I didnt go after him because we were in an enclosed room full of fun tables where Patrick loved to play.
When Jackie returned five minutes later she asked, "where's Patrick?"
"Oh-he's right around here somewhere", I said.
She was back seconds later. "No he's not. He's not anywhere in this room!"
A woman next to us said "You'd better call security right now---someone could have him!"
I stopped breathing. I ran through the room looking for him. On the back wall I found a series of office doors and opened every one --- no one had seen him.
I dashed outside the room and began a frantic search.
Minutes later Jackie called out that she had him. He'd found his way into a room in the children's area labelled "nursing mothers". It was the only one I did not check.
I will never forget that feeling of panic and terror.
I'm sure its a million times worse for Sammy's father and the rest of his family.
As I write this its been four days since he disappeared.
The first night, the weather was cold and rainy. That was Saturday. Sunday it rained all day long. Sunday night was cold again. Monday it snowed six inches.
Tuesday and Wednesday were clear but cold. The temperature dipped below thirty degrees each night.
Searchers raced to the area as soon as they got the call for help. But Crater Lake is a long ways from anywhere.
Park Service workers got to the scene first, Saturday night, and looked for the boy until two or three in morning.
More crews arrived Sunday---bringing horses and dogs and mountaineering knowledge.
But despite their best efforts---there's been no sign of the boy.
I've tried talking with a few about the emotional tug they feel to drop everything and come to the search. Most shrug it off---which doesnt mean its not there.
The Yosemite High Angle rescue team hit the road two hours after getting the call to help Sunday night. It took them more than ten hours to reach Crater Lake.
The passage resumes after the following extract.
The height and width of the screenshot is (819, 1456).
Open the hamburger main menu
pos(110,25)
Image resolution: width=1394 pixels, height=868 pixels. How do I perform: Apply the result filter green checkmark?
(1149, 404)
Their spokesman said he himself has two small children and would do what ever he could.
A member of the Corvallis Mountain Rescue team admitted he too has an 8 year old. He wouldn't go on camera, he said, because he knew he'd cry thinking about the missing child. His eyes welled up as he said that.
Its an amazing group of people who rushed here to help find a child.
I wonder what they're thinking and feeling as they trudge through the snow day after day with no results.
I suspect many of them focus on the immediate task at hand and try not to think of a little boy, lost and freezing in the wilderness.
I tried that too.
But when the immediate tasks are done--- emotion creeps in and sleeping is not easy.
I woke twice to nightmares of a boy reaching out for help.